For years, due to its economic and strategic significance, the Indo-Pacific region has remained central to various global powers where both China and the US are competing to establish a greater foothold. In this milieu, President Joe Biden launched the much-awaited Indo-Pacific Economic Framework (IPEF) in Tokyo, Japan on 23rd May 2022. The framework was joined by 12 other countries including Australia, Brunei, India, Indonesia, Japan, the Republic of Korea, Malaysia, New Zealand, the Philippines, Singapore, Thailand, and Vietnam. The significance of IPEF lies in the fact that it has been launched after five years of the US withdrawal from the Trans-Pacific Partnership (TPP), a cornerstone project of the Obama Administration’s Asia Pacific trade policy. However, it is pertinent to note that IPEF offers divergence from various policies of earlier TTP for example, it has low barriers to joining and does not offer access to its partners to the US markets.
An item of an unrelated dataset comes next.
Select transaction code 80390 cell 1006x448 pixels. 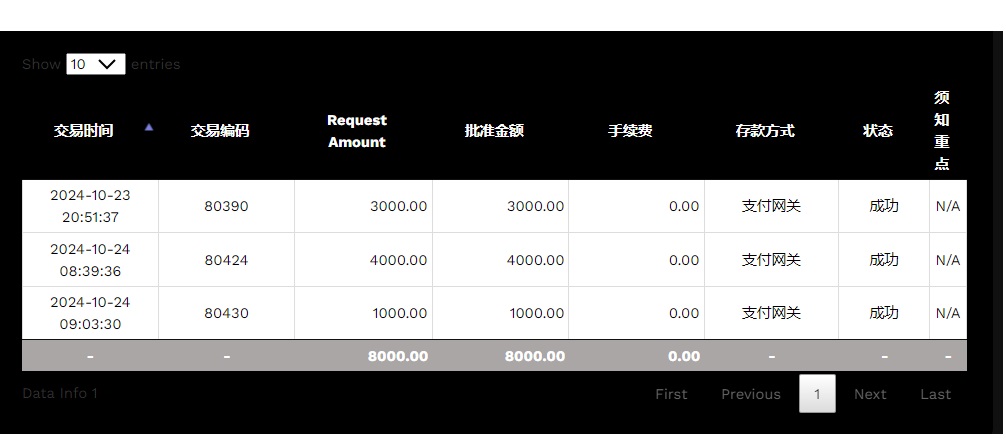[x=226, y=206]
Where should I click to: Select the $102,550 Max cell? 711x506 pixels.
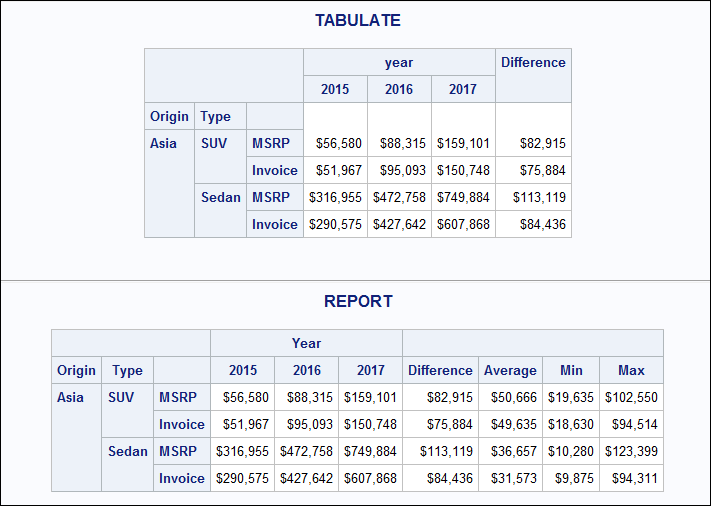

Highlighting the contours of the new framework, a White House press statement says, “This framework is intended to advance resilience, sustainability, inclusiveness, economic growth, fairness, and competitiveness for our economies.” The framework focuses on four key areas:
- Connected Economy
- Resilient Economy
- Clean Economy
- Fair Economy
These themes are then divided into various parts i.e. trade, supply chains, clean energy, decarbonization, infrastructure and, tax and anti-corruption activities.